Privatdozent Dr. Nico Lachmann erhält renommierte Auszeichnung „ERC Starting Grant“
Sie ist eine der höchsten Auszeichnungen für exzellente Forschungsarbeit: die begehrte Wissenschaftsförderung der Europäischen Union. Jetzt ist Privatdozent Dr. Nico Lachmann vom Europäischen Forschungsrat (European Research Council, ERC) mit seinem „iPSC2Therapy“-Projekt in der Nachwuchskategorie mit dem renommierten „ERC Starting Grant“ ausgezeichnet worden. Der Biomediziner ist Mitarbeiter am Institut für Experimentelle Hämatologie und am REBIRTH-Forschungszentrum für translationale und regenerative Medizin der Medizinischen Hochschule Hannover (MHH). Er erhält nun über fünf Jahre eine Förderung in Höhe von 1,5 Millionen Euro. In seinem Forschungsprojekt will er untersuchen, wie humane Makrophagen (Fresszellen) in der Lunge entstehen. Die Erkenntnisse sollen helfen, Fresszellen direkt in die Organe zu transplantieren und somit neue Therapien gegen Mykobakterien zu entwickeln, die unter anderem schwere Lungenerkrankungen hervorrufen.
Wie entstehen Makrophagen in der frühen Entwicklung des Menschen?

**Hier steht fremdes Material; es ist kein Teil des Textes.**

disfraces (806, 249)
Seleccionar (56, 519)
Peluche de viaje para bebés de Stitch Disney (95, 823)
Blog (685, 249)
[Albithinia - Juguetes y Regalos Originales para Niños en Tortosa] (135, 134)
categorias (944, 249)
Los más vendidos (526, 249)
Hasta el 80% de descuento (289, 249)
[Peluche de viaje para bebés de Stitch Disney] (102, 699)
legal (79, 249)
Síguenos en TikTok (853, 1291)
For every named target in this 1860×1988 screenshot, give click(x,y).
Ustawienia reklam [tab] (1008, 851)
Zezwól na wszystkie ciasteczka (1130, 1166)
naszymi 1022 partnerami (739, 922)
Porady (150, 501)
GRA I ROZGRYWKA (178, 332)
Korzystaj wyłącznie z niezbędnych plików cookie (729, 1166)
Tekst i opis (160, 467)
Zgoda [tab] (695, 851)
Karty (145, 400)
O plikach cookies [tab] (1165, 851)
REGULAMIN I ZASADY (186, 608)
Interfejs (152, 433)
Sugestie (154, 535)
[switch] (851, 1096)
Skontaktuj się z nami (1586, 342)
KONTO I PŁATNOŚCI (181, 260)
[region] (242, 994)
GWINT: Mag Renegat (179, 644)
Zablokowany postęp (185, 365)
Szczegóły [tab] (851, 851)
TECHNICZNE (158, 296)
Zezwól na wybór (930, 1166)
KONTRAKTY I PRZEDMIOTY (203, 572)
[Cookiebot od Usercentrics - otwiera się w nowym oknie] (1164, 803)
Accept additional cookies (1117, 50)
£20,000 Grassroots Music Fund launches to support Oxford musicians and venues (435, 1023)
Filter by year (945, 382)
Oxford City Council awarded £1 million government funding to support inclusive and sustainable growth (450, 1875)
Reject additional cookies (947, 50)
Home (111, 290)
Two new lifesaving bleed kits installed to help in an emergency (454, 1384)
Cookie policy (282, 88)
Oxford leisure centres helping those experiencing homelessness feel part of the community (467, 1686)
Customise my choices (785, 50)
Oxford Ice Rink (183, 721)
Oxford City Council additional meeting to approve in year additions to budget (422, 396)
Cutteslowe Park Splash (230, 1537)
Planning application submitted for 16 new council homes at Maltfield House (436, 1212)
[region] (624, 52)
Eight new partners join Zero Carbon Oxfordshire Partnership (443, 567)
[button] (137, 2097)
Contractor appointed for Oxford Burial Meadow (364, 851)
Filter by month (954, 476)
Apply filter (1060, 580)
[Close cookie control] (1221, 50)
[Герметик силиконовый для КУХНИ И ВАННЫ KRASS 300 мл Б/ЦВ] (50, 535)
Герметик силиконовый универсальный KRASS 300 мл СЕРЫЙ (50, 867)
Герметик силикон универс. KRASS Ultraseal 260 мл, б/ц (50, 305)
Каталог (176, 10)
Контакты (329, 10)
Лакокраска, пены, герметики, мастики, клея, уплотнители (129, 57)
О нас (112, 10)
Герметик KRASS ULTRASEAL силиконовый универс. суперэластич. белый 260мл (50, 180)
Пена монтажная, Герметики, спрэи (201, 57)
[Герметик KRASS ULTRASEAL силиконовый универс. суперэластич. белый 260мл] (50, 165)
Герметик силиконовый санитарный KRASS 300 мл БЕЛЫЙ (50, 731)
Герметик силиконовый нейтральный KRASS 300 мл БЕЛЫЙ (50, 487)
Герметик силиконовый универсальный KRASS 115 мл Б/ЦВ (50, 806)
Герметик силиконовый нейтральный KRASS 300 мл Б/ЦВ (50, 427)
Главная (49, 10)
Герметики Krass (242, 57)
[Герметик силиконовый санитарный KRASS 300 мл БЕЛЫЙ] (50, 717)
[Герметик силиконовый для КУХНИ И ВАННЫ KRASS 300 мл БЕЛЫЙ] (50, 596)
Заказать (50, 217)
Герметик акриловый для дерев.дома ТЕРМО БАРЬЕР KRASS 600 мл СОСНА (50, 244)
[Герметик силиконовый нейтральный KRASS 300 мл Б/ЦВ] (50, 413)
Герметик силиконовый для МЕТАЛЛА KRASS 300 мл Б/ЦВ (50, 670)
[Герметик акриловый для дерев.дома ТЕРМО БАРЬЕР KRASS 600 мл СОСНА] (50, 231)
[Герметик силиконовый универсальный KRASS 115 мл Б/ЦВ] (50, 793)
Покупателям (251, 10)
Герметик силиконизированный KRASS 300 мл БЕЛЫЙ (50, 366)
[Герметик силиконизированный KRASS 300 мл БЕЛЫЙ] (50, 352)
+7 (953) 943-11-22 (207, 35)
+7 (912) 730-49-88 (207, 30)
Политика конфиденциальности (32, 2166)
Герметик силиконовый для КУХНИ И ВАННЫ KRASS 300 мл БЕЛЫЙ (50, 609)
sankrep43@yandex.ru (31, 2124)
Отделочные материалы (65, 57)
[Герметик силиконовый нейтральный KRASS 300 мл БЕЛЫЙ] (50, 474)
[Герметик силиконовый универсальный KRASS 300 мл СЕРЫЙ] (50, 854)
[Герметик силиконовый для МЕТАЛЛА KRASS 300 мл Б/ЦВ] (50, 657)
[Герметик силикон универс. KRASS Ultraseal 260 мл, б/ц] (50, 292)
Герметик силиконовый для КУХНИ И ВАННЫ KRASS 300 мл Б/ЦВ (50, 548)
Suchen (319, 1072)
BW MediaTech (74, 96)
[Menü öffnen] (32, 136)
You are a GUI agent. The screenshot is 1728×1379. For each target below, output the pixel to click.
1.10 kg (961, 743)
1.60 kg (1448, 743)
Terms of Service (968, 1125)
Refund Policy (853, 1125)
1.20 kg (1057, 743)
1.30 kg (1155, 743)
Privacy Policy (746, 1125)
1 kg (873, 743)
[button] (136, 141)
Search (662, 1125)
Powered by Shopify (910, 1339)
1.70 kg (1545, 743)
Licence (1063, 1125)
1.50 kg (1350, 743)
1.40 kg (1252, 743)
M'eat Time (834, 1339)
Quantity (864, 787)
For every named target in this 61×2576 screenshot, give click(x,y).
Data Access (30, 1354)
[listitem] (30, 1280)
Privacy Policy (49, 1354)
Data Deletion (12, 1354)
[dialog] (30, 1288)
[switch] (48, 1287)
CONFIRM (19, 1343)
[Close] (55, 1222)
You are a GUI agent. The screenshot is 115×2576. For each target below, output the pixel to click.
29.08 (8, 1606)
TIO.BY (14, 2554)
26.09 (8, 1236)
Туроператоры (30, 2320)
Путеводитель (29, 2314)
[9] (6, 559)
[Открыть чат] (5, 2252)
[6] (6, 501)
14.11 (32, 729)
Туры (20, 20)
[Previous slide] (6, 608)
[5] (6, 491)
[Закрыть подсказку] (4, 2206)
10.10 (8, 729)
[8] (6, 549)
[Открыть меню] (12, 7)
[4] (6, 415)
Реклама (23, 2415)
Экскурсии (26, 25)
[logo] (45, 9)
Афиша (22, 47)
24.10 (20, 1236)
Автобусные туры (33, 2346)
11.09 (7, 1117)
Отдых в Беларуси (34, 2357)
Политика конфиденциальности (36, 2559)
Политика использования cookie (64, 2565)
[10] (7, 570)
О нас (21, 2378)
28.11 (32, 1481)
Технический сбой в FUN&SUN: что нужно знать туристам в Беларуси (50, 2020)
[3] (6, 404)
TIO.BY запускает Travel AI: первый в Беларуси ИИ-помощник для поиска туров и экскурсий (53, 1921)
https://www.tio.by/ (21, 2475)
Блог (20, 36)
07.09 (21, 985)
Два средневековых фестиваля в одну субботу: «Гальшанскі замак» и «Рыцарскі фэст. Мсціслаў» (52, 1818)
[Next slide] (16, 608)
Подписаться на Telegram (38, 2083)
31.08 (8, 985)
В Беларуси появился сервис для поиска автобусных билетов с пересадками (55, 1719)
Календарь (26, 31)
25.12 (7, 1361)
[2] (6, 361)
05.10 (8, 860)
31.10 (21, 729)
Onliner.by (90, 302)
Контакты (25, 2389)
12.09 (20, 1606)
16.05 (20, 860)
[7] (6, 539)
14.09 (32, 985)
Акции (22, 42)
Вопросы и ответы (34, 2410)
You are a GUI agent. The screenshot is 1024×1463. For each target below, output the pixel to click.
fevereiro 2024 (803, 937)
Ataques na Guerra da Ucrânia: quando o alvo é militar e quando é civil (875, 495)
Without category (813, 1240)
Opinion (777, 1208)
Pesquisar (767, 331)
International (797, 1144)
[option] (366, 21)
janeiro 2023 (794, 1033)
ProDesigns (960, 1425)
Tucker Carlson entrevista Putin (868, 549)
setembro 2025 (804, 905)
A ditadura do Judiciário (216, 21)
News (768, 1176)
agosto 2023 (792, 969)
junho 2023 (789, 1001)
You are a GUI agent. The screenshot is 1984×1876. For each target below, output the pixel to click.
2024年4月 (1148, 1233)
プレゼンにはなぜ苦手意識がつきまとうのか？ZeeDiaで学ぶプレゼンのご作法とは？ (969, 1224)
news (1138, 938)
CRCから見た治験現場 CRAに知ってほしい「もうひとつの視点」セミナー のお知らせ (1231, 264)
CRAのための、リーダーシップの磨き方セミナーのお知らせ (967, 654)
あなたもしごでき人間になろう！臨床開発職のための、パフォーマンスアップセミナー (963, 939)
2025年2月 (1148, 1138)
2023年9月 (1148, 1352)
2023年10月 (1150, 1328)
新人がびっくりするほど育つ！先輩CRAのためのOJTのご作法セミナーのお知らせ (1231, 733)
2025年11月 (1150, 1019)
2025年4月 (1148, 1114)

Für seine Arbeit setzt der Wissenschaftler auf sogenannte induzierte pluripotente Stammzellen (iPS-Zellen). Diese Alleskönner entstehen zwar im Labor, sind jedoch den Zellen eines frühen Embryos ähnlich und können somit jede Zelle des menschlichen Körpers hervorbringen. Anhand dieser Zellen soll untersucht werden, wie Makrophagen in der frühen Entwicklung des Menschen entstehen. Die Fresszellen gehören zu den weißen Blutkörperchen, sind Teil des Immunsystems und beseitigen Krankheitserreger wie zum Beispiel Mykobakterien. Funktioniert das nicht oder nicht ausreichend, sind schwere Infektionen die Folge, die sogar tödlich enden können.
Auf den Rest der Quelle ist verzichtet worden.